At the time of our conversation we are about to take delivery of the metalwork [frame] from Smiths and will then start on the integration in-house at our Greenford facilities [in Ealing, West London]. We expect that the truck will be ready to roll on 1 May.

Mark, what do you observe about this project from a SAM perspective?

Gardner: The first thing to say is that we have had a very close relationship with Timeline for a number of years now, including on the first UHD truck that they built, which was in progress when [SAM switcher] Kahuna was becoming a popular choice for UHD. [With this new truck] we felt that the IP solution was ready to handle the full, UHD, uncompressed type of application, and Timeline had a chassis coming along that this fitted into nicely…

So as a result this will be our first installation where they are using IP cards for 4K through a core. And whilst we have done tests [with HDR] before, this will be our first proper HDR-capable truck.

Dan, can you tell us a little bit more about the unique features of UHD2?

McDonnell: The other big differentiator is that we will be working in TR-03 or a split environment, so it will be possible to work with video and audio as separate entities within the IP world. The current way of working in IP is that if you select video you get the audio that comes with it. But the SAM technology allows the audio and video [to be processed separately] then be joined together at the endpoint, whether that be an EVS server, Sony recorder, or an embedder.

With regard to the design of the new truck, how much of it is a reflection of current requirements, and how much a projection of future needs?

McDonnell: I think that one of the most important elements is the 100GB backbone and I think that in two years people will definitely be building [their workflows around that]. For example, it gives you the ability to manage the audio totally flexibly, so the truck is really ahead of the curve, I think.

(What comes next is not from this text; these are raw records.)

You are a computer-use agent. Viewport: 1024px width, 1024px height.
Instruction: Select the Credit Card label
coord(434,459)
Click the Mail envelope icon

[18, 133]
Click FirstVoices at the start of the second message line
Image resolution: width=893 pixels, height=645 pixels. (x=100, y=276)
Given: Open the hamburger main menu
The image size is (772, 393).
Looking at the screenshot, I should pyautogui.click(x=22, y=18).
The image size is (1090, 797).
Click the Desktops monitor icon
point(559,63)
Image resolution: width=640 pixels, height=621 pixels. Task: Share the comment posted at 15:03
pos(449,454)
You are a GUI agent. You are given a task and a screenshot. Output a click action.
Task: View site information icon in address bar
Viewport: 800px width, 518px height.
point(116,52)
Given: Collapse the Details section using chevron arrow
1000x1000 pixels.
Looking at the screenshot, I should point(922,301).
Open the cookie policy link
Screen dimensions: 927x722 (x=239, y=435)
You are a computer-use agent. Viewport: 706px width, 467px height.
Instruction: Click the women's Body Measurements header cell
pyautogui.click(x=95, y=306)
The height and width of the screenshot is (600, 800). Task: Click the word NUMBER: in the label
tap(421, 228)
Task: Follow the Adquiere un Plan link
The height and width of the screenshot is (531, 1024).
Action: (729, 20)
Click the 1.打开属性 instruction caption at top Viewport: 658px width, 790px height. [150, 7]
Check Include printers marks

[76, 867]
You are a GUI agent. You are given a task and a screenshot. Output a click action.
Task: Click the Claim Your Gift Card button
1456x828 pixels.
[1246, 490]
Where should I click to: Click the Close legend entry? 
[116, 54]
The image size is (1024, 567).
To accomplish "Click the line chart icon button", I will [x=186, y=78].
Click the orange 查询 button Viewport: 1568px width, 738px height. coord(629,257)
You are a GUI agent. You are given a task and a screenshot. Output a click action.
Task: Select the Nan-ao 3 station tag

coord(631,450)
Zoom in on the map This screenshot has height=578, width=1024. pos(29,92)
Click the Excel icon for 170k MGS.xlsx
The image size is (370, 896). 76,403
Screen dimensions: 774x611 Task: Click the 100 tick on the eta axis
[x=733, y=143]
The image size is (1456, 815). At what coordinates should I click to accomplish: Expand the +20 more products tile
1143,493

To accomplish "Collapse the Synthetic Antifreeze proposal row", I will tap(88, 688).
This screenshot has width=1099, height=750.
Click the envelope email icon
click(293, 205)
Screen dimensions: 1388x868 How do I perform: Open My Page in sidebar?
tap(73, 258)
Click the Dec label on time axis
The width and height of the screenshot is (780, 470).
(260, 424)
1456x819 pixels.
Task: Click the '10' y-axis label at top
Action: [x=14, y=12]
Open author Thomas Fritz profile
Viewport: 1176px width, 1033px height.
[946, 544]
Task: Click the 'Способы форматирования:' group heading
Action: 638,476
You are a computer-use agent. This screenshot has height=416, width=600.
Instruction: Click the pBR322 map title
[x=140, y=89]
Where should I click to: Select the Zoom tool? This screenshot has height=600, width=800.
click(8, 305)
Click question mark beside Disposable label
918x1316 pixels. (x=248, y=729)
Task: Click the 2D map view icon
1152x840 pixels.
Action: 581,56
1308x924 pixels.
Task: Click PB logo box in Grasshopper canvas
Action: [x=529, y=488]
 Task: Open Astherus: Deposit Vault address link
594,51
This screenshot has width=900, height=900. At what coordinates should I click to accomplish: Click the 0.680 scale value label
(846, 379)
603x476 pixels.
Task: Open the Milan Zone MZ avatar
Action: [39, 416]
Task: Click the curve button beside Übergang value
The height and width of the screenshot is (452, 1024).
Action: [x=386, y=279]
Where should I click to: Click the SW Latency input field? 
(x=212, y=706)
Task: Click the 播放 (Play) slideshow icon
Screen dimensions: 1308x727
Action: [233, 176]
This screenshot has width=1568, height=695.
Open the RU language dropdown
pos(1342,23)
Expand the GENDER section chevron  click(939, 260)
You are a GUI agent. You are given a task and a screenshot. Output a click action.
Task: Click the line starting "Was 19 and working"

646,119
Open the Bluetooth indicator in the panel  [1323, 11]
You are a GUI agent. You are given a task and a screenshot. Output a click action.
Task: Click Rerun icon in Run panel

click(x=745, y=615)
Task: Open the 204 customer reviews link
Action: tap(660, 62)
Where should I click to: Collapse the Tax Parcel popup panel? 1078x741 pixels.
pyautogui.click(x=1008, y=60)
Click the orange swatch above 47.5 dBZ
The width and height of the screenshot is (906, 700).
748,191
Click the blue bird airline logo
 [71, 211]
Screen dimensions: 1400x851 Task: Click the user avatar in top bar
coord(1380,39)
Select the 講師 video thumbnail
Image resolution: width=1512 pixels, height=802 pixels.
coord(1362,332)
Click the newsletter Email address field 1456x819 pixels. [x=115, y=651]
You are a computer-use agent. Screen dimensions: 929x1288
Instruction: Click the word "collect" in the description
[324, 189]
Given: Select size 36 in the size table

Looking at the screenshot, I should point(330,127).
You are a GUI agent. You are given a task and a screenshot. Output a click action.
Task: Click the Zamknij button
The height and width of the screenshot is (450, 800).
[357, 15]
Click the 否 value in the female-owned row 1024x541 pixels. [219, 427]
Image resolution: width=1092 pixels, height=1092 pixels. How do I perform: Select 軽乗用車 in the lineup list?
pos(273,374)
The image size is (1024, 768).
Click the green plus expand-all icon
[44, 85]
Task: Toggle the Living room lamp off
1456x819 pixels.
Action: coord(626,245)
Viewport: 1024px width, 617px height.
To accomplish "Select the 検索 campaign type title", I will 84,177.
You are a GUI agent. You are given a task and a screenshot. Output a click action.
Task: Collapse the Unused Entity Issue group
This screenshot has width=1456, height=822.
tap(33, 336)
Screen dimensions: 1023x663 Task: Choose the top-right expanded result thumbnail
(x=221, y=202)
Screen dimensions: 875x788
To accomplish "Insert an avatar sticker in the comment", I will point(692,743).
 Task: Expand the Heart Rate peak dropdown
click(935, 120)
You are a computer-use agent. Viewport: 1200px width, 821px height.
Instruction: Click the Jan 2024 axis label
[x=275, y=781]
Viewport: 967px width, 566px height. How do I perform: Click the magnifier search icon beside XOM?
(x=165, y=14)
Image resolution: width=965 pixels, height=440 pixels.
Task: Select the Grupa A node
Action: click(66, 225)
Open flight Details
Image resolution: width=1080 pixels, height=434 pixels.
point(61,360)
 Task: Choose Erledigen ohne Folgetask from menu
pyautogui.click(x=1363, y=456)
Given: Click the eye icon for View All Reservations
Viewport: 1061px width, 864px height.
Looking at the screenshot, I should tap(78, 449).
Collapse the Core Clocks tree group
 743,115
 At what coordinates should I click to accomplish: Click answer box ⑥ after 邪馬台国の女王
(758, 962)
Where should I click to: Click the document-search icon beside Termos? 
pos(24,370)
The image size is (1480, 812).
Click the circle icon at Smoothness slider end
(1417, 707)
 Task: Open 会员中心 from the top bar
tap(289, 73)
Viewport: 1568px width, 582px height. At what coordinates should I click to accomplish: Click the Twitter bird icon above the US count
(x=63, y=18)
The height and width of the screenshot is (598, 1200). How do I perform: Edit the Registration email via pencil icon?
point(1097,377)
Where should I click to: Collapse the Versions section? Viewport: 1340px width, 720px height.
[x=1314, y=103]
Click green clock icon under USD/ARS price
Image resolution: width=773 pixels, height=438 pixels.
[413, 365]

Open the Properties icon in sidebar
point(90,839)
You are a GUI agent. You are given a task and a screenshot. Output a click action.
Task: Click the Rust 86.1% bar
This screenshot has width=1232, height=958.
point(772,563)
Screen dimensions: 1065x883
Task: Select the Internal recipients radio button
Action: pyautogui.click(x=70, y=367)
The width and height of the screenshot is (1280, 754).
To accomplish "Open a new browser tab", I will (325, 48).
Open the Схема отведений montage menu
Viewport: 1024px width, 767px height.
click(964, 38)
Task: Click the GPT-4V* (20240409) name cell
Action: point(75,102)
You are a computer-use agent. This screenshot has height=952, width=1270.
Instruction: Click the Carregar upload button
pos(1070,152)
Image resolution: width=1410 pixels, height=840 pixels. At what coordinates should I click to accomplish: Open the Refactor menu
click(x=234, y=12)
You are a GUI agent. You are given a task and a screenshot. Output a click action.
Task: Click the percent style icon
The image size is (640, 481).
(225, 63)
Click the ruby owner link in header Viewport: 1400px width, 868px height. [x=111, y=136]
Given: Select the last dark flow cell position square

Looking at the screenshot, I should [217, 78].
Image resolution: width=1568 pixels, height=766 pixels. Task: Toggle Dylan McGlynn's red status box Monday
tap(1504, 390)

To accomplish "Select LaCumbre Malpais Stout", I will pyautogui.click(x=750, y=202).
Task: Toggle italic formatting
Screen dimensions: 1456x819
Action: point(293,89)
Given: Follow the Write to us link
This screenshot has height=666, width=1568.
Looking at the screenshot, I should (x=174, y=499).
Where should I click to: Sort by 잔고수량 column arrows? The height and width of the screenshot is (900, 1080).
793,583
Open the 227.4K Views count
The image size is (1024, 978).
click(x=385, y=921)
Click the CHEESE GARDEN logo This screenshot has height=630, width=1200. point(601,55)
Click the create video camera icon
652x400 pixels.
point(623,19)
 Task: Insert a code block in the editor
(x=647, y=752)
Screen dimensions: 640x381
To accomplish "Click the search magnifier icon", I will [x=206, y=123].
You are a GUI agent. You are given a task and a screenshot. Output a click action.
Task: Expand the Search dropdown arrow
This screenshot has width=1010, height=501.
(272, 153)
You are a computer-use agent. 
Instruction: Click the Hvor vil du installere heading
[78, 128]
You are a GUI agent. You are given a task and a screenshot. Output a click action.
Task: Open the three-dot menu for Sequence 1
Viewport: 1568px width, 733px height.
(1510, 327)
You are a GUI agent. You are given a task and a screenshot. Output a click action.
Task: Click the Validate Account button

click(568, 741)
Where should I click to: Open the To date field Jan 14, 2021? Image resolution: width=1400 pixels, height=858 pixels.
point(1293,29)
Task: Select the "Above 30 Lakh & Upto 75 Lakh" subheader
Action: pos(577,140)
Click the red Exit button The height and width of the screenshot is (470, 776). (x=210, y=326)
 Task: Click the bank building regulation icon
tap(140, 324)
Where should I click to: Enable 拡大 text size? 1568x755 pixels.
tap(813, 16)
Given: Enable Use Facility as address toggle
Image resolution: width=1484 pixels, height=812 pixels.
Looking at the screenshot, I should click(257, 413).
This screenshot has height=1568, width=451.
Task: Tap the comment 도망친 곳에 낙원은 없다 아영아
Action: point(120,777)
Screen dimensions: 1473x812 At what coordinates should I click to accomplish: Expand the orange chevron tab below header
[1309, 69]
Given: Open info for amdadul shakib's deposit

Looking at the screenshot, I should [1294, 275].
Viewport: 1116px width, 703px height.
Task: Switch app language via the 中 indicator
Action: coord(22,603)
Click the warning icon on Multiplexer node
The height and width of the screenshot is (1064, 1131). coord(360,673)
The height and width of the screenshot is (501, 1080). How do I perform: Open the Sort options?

One of the main selling points is that we have two Kahunas so we can run SDR and HDR simultaneously. So if you want to do music or arts events with HDR – and those are good markets for it – you can do that whilst maintaining a 4K and HDR layer that is totally unaffected.

We expect 10GB to become a legacy format over the next few years as companies [find it more cost-effective] to put 100GB infrastucture into data centres; 100GB is ten times as powerful as 10GB, but is not ten times the cost.

And even with the capability this truck has in its current form, there is still tremendous expansion possibility for the future…

McDonnell: Absolutely. Some people have asked me why we are building in IP when it is possible to do a large-scale OB in quad SDI. But as I said you are very much hitting the edge stop of your matrix size, whereas with IP if we want to add another multiviewer or a porta-cabin with 200 screens, we can do that instantly.

There are lots of different ways of looking at IP, and in a way [I think the industry] is only just beginning to realise its potential. Every day I learn something new!

Gardner: One other element that I would highlight is the part of the solution that acts above the IP layer and extracts a certain amount of complexity around the multiviewer addresses. Also there will be great familiarity for those using the truck. Axon Cerebrum will be the user interface, so whether we are talking about EVS operators, directors or producers, the IP truck will appear the same operationally as its predecessors.